Growing Up Fisher – Cagnoloni, padri ciechi e altre simili dolcezze di Diego Castelli
Ecco, magari un po’ troppe dolcezze…
Rimango sempre stupito dalla capacità dei network americani di identificare qualcosa che funziona cercando poi di replicarla all’infinito, compulsivamente, finché lo spettatore disperato non decide di passare a qualcos’altro, tipo la droga.
E’ un po’ il caso di Growing Up Fisher, nuova comedy di NBC che appartiene a quel preciso genere telefilmico noto col nome di “Se il Villa lo vede bestemmia”.
Protagonista una normale famiglia americana, genitori e due figli, un maschio e una femmina, che a un certo punto finisce dentro un divorzio inevitabile ma per nulla cattivo o amaro. E in tutto questo, papà è cieco.
Parlo di replica perché Growing Up Fisher non solo assomiglia a centocinquanta comedy familiari che abbiamo già visto, ma riprende anche alcuni dettagli che in questi mesi e anni sembrano tirare fortissimo: prima fra tutti la voce fuori campo di un protagonista adulto che ricorda il se stesso bambino. Succede in parte con How I Met Your Mother (per citare il caso più famoso), ma soprattutto succede col recentissimo The Goldbergs, che praticamente si basa sullo stesso concetto: uno sceneggiatore/produttore/regista che crea una serie in cui racconta della sua infanzia. Con la differenza che là c’è l’intento specifico di calcare la mano sulla nostalgia degli anni Ottanta (che funziona sempre) mentre qui, padre non vedente a parte, pare tutto un po’ più pretestuoso.
Dicevo delle possibili bestemmie del Villa. Growing Up Fisher (che può contare su due attori ben noti come J.K. Simmons nel ruolo del padre e di Jenna Elfman in quello della madre) è una comedy che più zuccherosa non si può. Basta aggiungere che al padre cieco-che-però-riesce-a-godersi -la -vita si aggiunge anche un bel cane guida la cui funzione principale è quella di strappare al pubblico tanti commossi awww.

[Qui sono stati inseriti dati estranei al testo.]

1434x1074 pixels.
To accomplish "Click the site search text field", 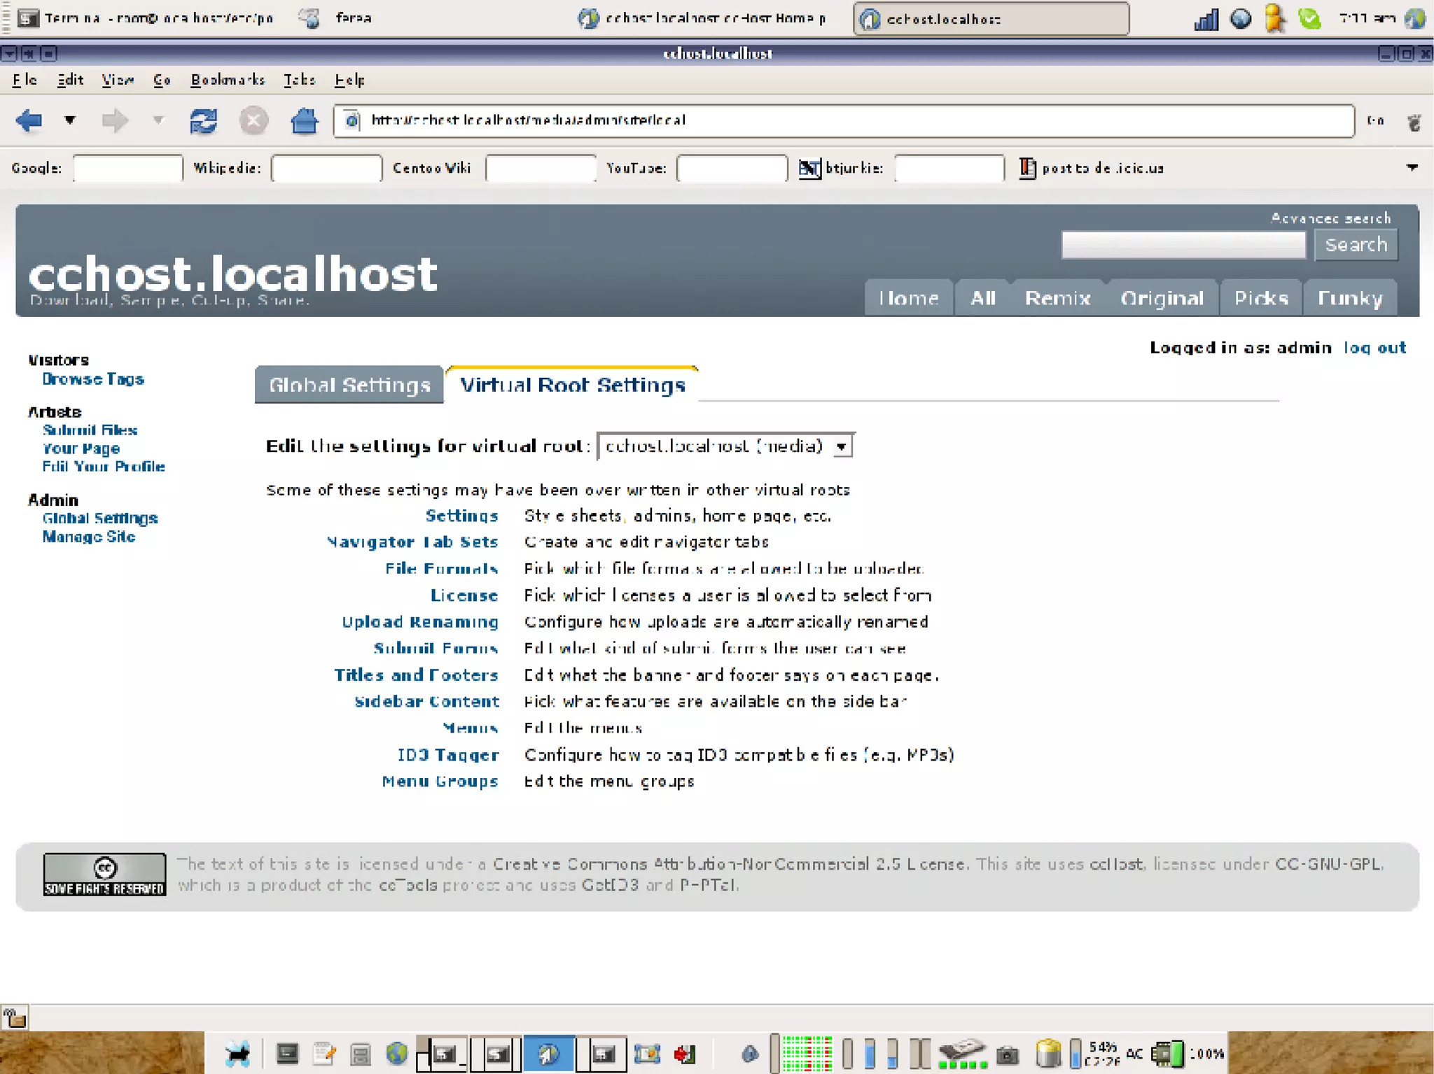I will pyautogui.click(x=1183, y=245).
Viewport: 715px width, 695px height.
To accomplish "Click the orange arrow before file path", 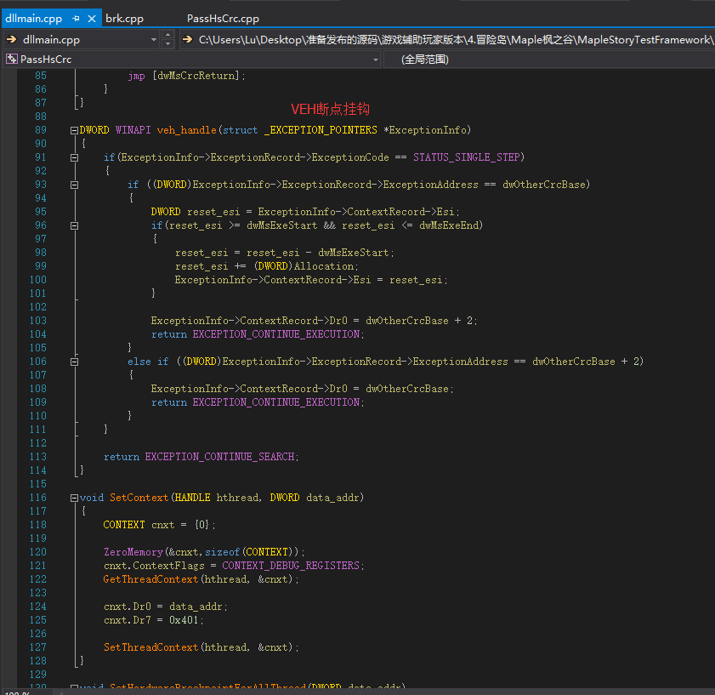I will tap(187, 40).
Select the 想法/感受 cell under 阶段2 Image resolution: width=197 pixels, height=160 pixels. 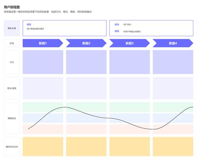click(x=86, y=88)
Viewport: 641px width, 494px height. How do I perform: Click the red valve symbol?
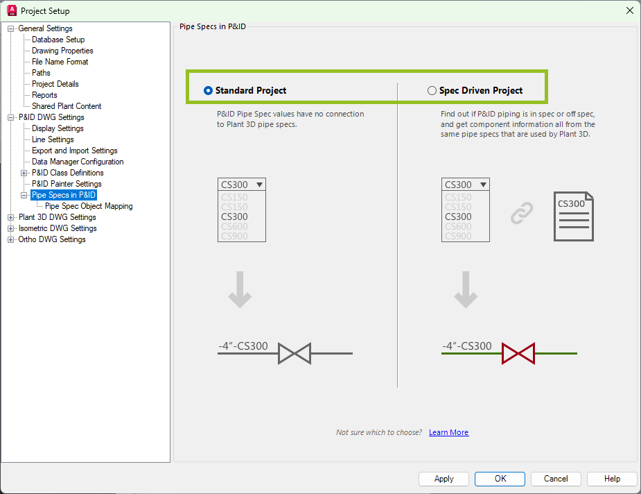(x=518, y=353)
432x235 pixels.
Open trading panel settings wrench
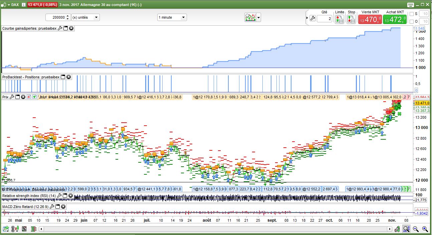(312, 19)
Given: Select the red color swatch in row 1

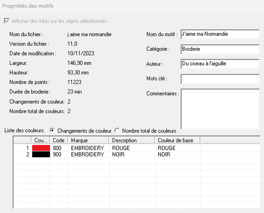Looking at the screenshot, I should click(41, 148).
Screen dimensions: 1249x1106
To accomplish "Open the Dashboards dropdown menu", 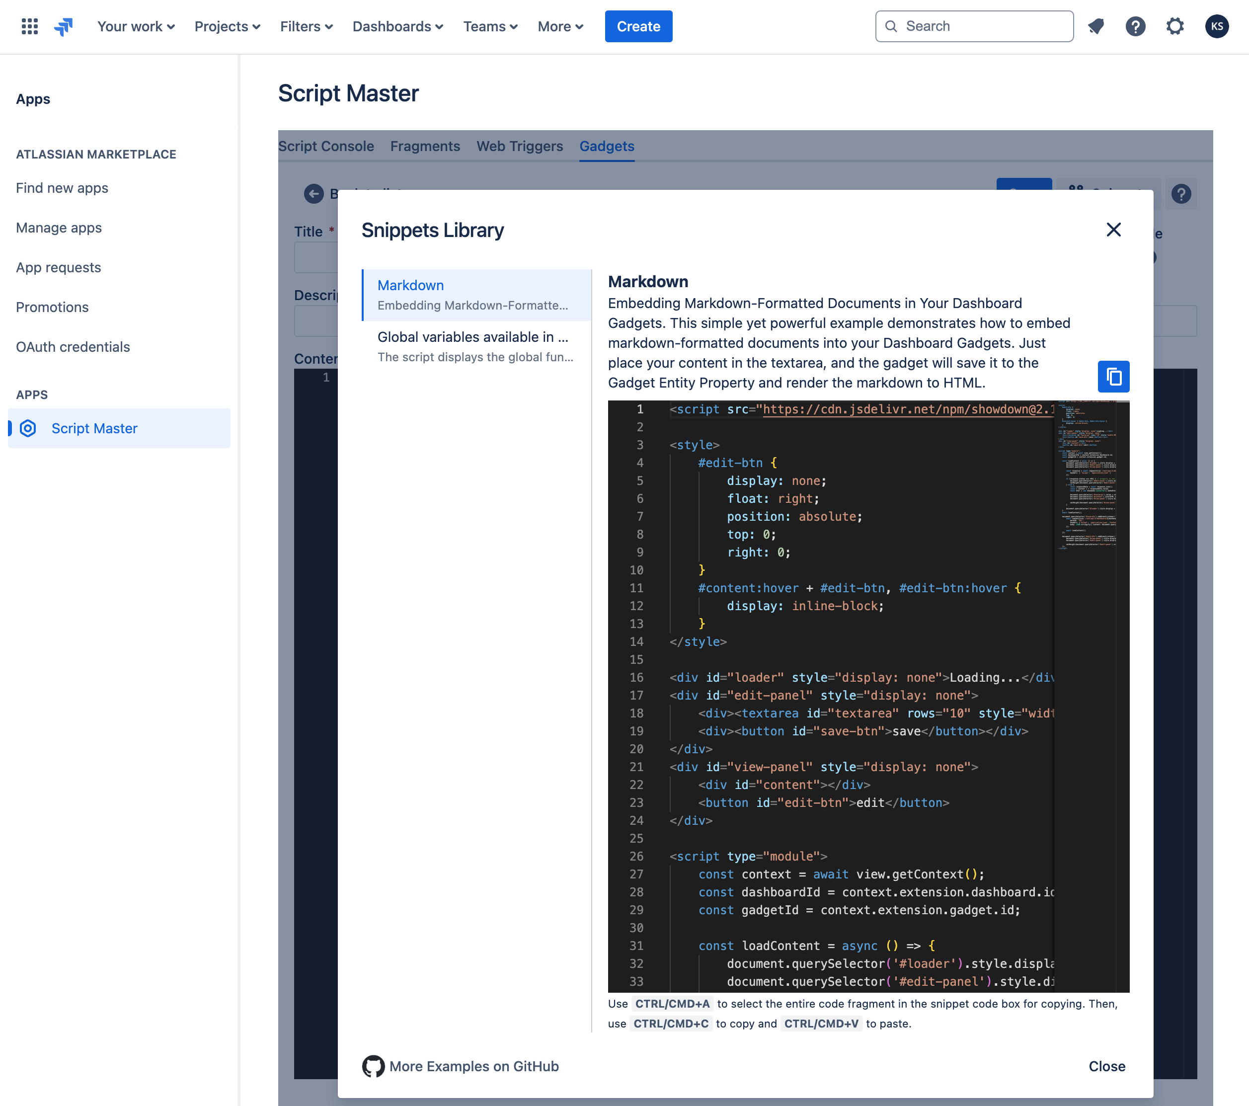I will 397,26.
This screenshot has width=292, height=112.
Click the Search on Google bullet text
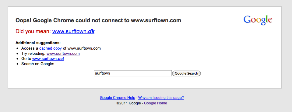pyautogui.click(x=38, y=64)
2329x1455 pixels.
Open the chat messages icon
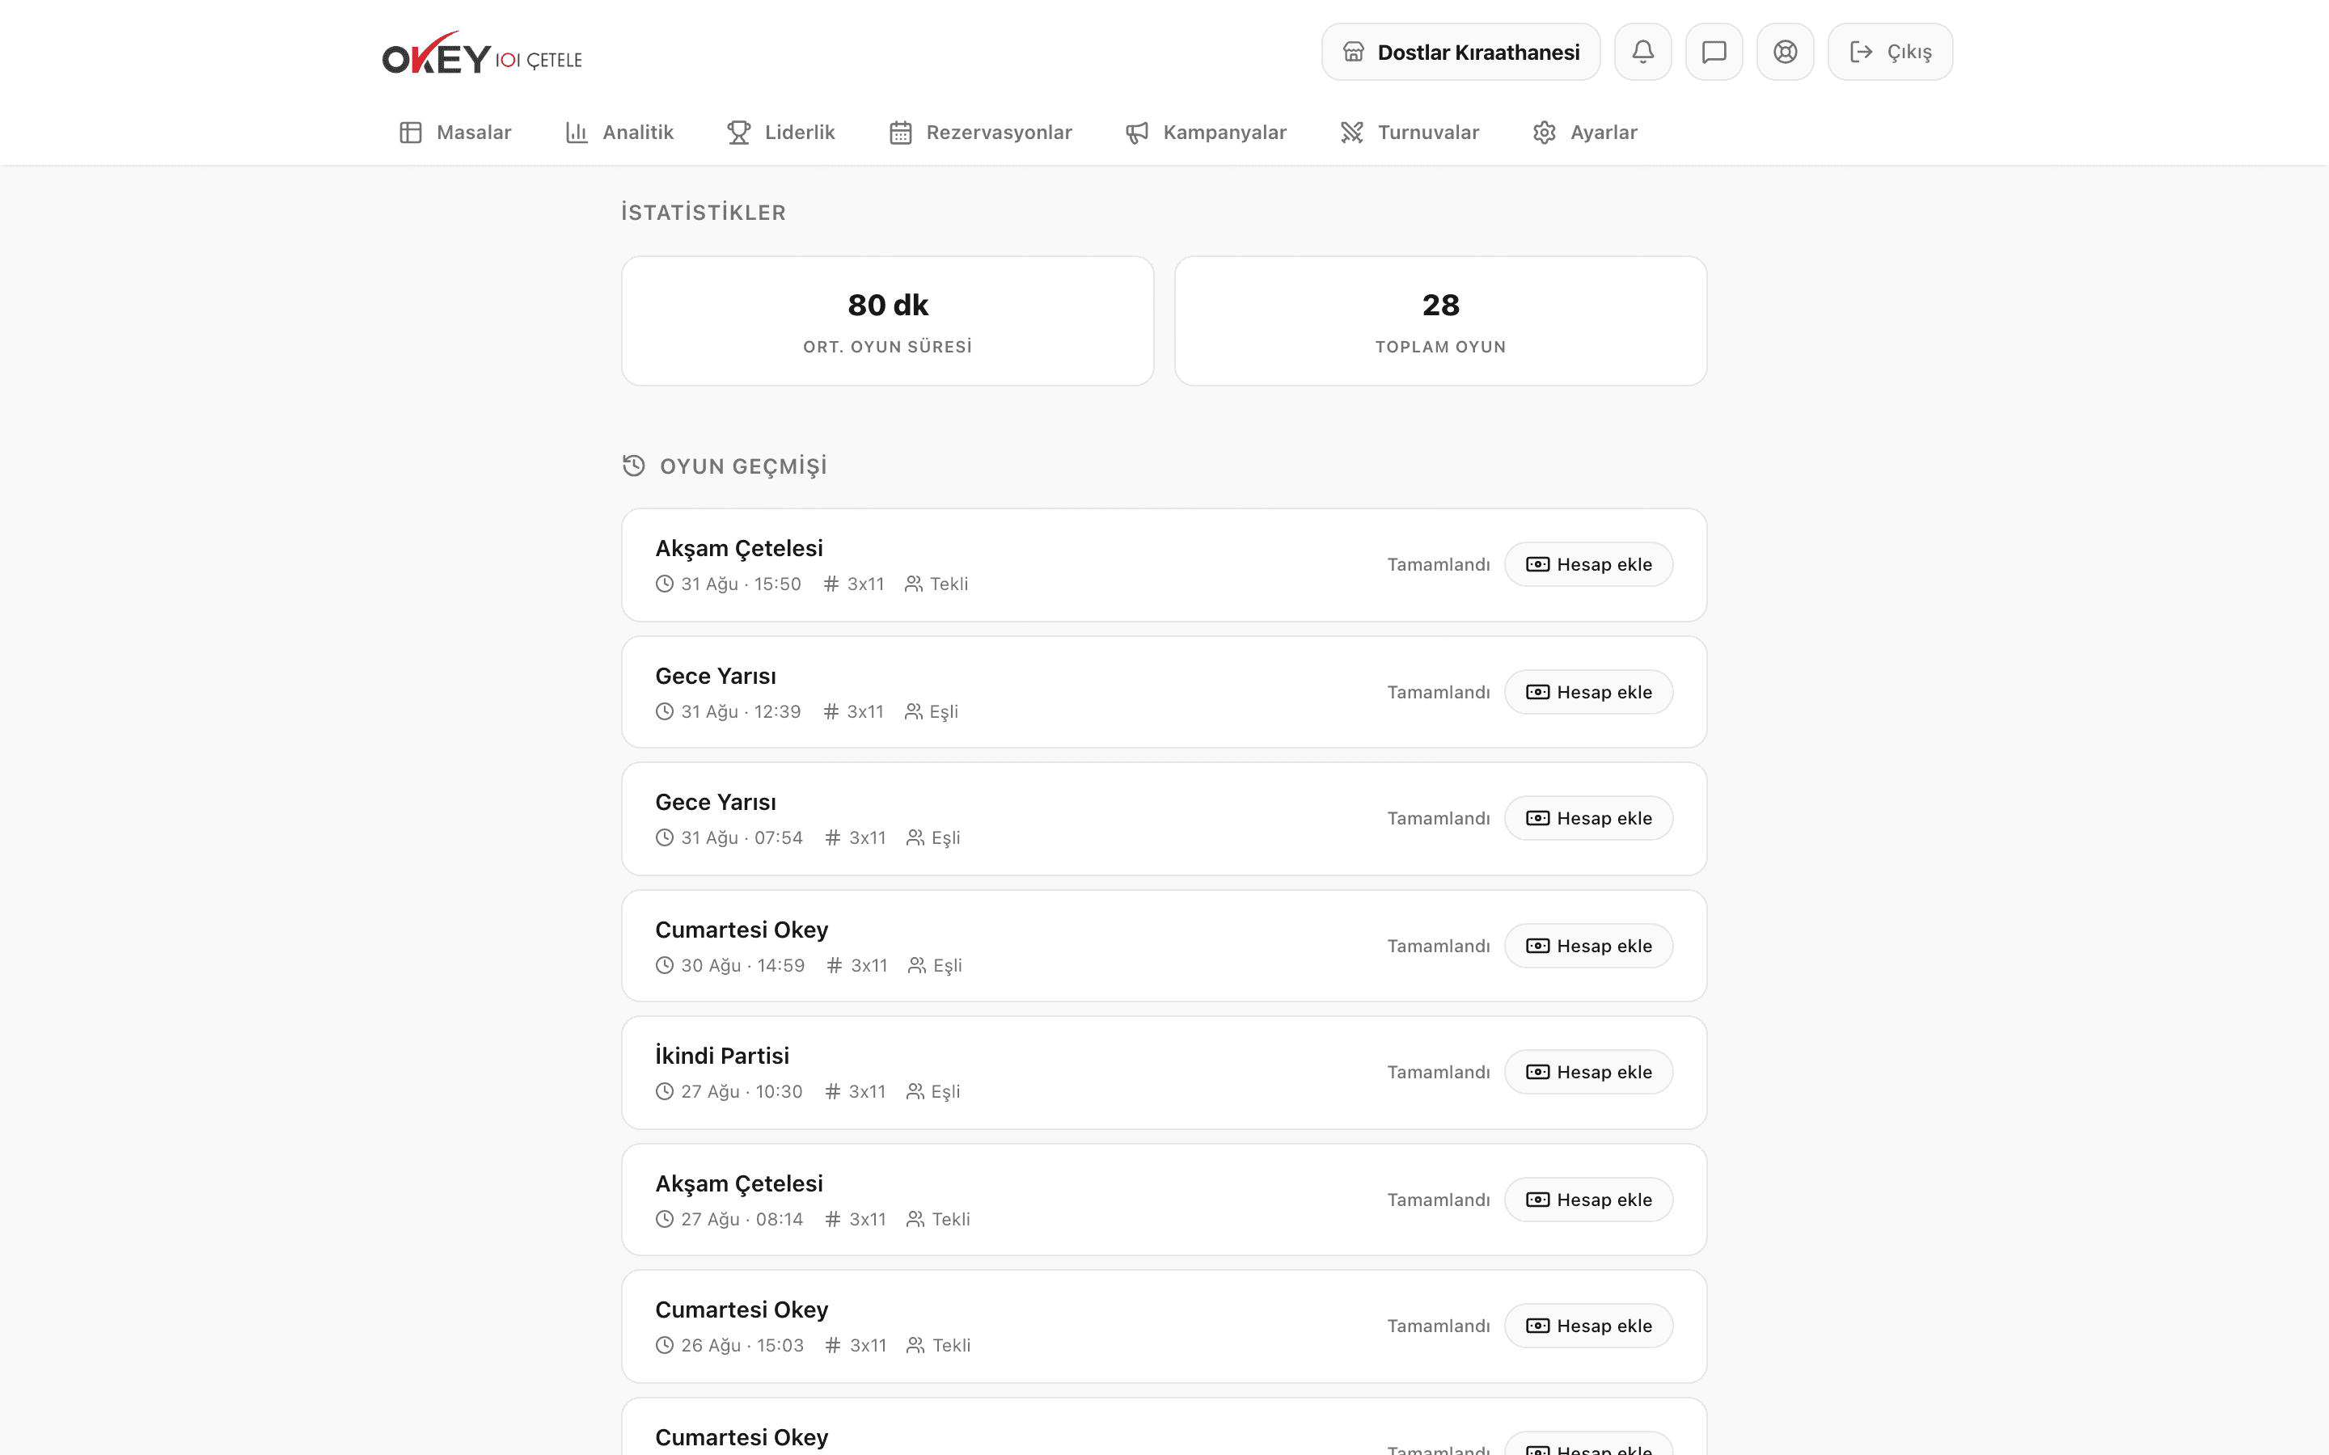(1714, 52)
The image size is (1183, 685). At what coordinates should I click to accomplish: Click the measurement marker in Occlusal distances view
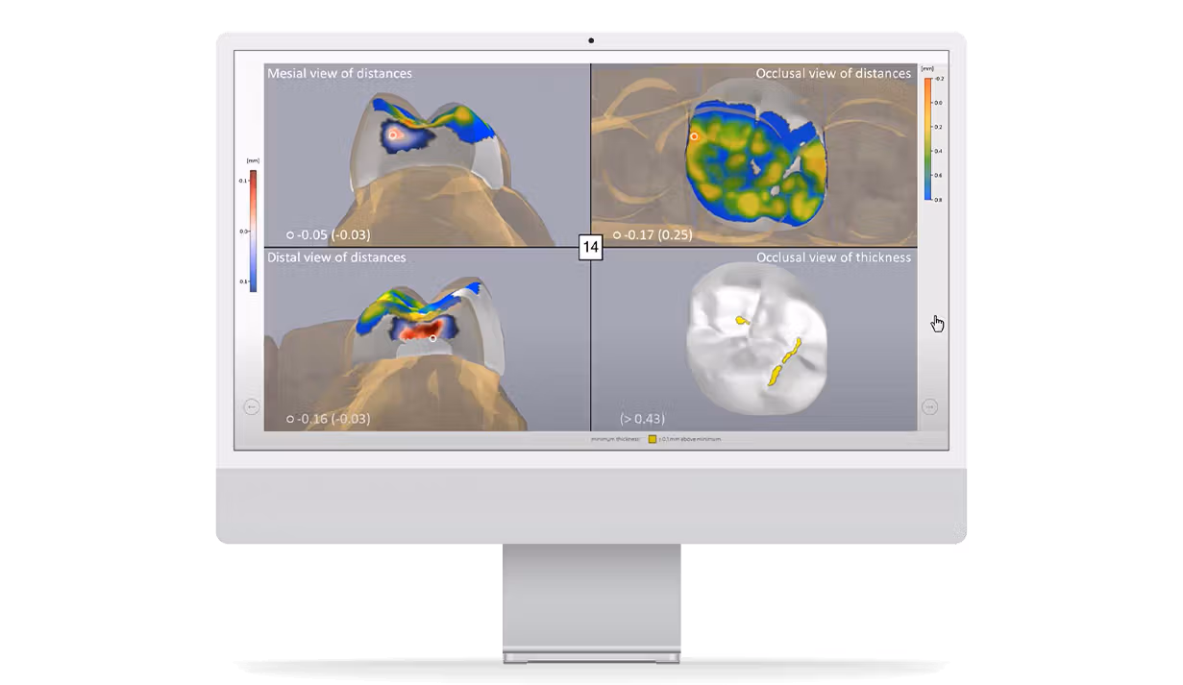(x=695, y=136)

Intendiamoci: non c’è niente di sbagliato in un po’ di buonismo, non serve essere cinici a tutti i costi e non sono qui a rinnegare le ore passate con I Robinson (famiglia americana di colore e assai ricca, in cui non succede mai niente di brutto, praticamente un fantasy).
Allo stesso tempo, però, si pone un problema quando sotto allo zucchero c’è poco e niente. In Growing Up Fisher di ridere sul serio non se ne parla, nel senso che non c’è un solo momento in cui la comicità riesca a soddisfare la sua funzione originaria. Qualche sorriso invece lo si può anche piazzare, specie in relazione a certe gag da non vedente. Ancora una volta, però, siamo nell’ambito della bontà, del superare i limiti posti dell’handicap, di tutta una serie di spinte filosofico-motivazionali che tendono ad assomigliare un po’ troppo a quei tipici messaggi che compaiono su facebook sopra uno sfondo di tramonti o albe. Tipo “credi in te stesso e la vita crederà in te” o altre cagate simili, di solito scritte da persone che dell’ispirazione non gliene frega niente ma ci tengono a raccogliere un sacco di like.
Alla fine dei conti, l’unico piacevole a vedersi è proprio Simmons, che riesce a calarsi perfettamente nella parte di padre menomato ma ottimista, che sembra riprendere un po’ del personaggio che lo stesso Simmons aveva interpretato in Juno (anche quello un film pieno di buoni sentimenti, ma col piccolissimo dettaglio aggiuntivo di una scrittura clamorosa). Del resto si salva poco: il bambino è anonimo, le battute prevedibili e troppo familiari, Jenna Elfman ormai fa sempre lo stesso personaggio e pare evidente che non è in grado di fare altro. Un po’ più simpatia la dedichiamo invece al migliore amico del bambino protagonista, un piccolo coreano tutto pepe che però, va detto, ci prova anche troppo a fare il simpatico.
In termini di ascolti il primo episodio è andato bene, ma aveva il traino delle olimpiadi e fa poco testo. Di certo i produttori si staranno toccando al pensiero che negli ultimi anni il creatore DJ Nash non ne ha azzeccata una (ha lavorato a ‘Til Death, Up All Night, Traffic Light e altre, tutta roba cancellata quasi subito). Certo che però se lo sono scelti anche loro, quindi non è che possono troppo lamentarsi…
Perché seguirla: se cercate qualcosa di buono, dolce, pacato, in cui di fatto non succede niente di brutto, ma anche niente in generale.
Perché mollarla: fa venire il diabete, che è sempre una brutta bestia.